Some indefinite while later, she woke with a start. Was that horrible noise some new Lizard weapon? She stared wildly around the Air Force major’s quarters, then started to laugh. Who would have imagined that illustrious Vyacheslav Mikhailovich Molotov, foreign commissar of the USSR and second in the Soviet Union only to the Great Stalin, snored like a buzzsaw? Ludmila pulled the blankets up over her head, which cut the din enough to let her get back to sleep herself.

After more borscht and vile, honey-sweetened tea, the flight resumed. The U-2 droned slowly through the night-an express train could have matched its speed-north and west. Snow-dappled evergreen forests slid by below. Ludmila hugged the ground as tightly as she dared.

Then, without warning, the trees disappeared, to, be replaced by a long stretch of unbroken whiteness. “Lake Ladoga,” Ludmila said aloud, pleased at the navigational check the lake gave her. She flew along the southern shore toward Leningrad.

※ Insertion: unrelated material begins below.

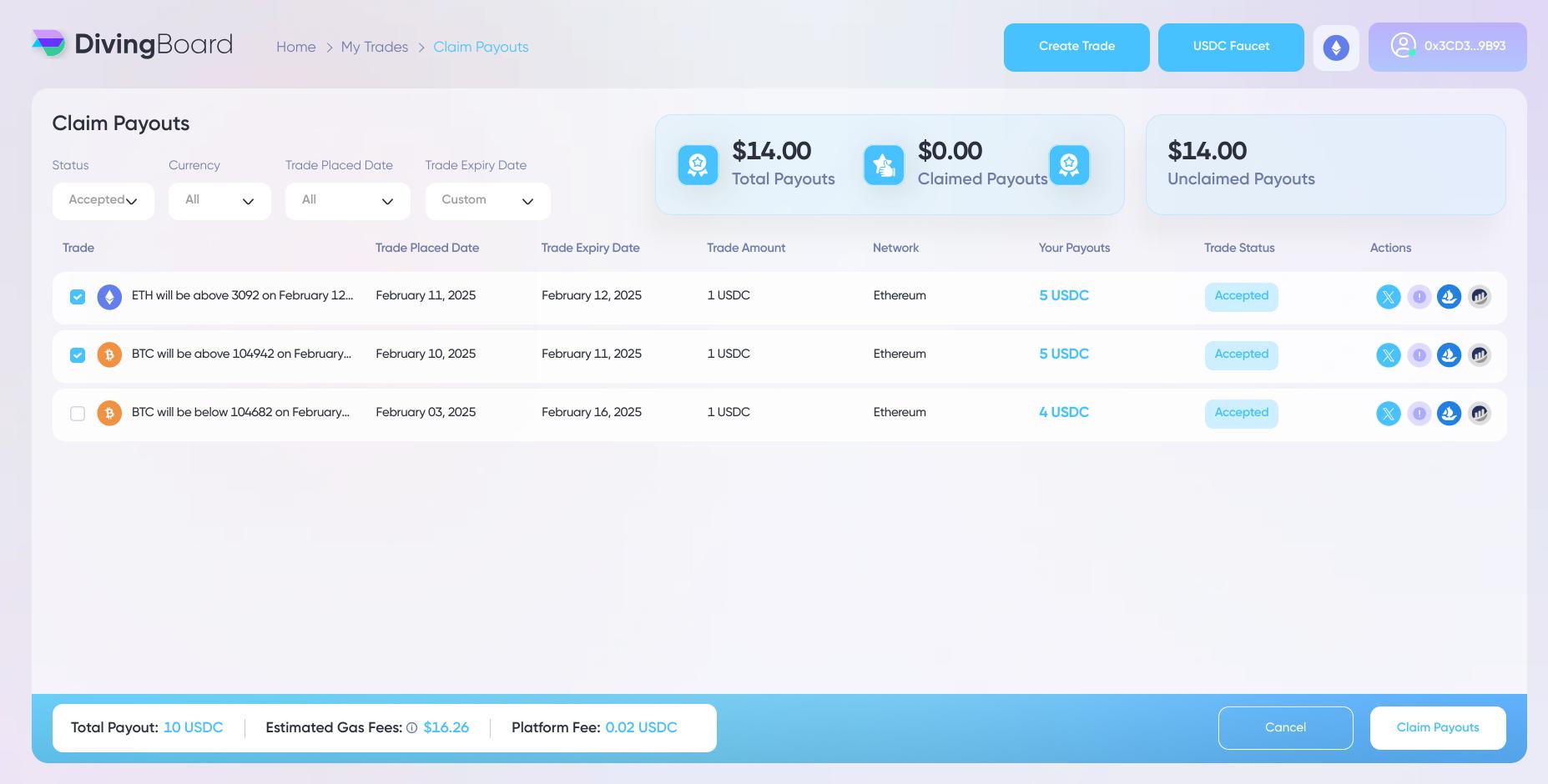Go to Home in the breadcrumb

pyautogui.click(x=295, y=47)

Well before she got to the city, she skimmed low over the lunar landscape of the German and Soviet lines around it. The Lizards had pounded both impartially. Before they came, though, the heroism and dreadful privations of the defenders of Leningrad, home and heart of the October Revolution, had rung through the Soviet Union. How many thousands, how many hundreds of thousands, starved to death inside the German ring? No one would ever know.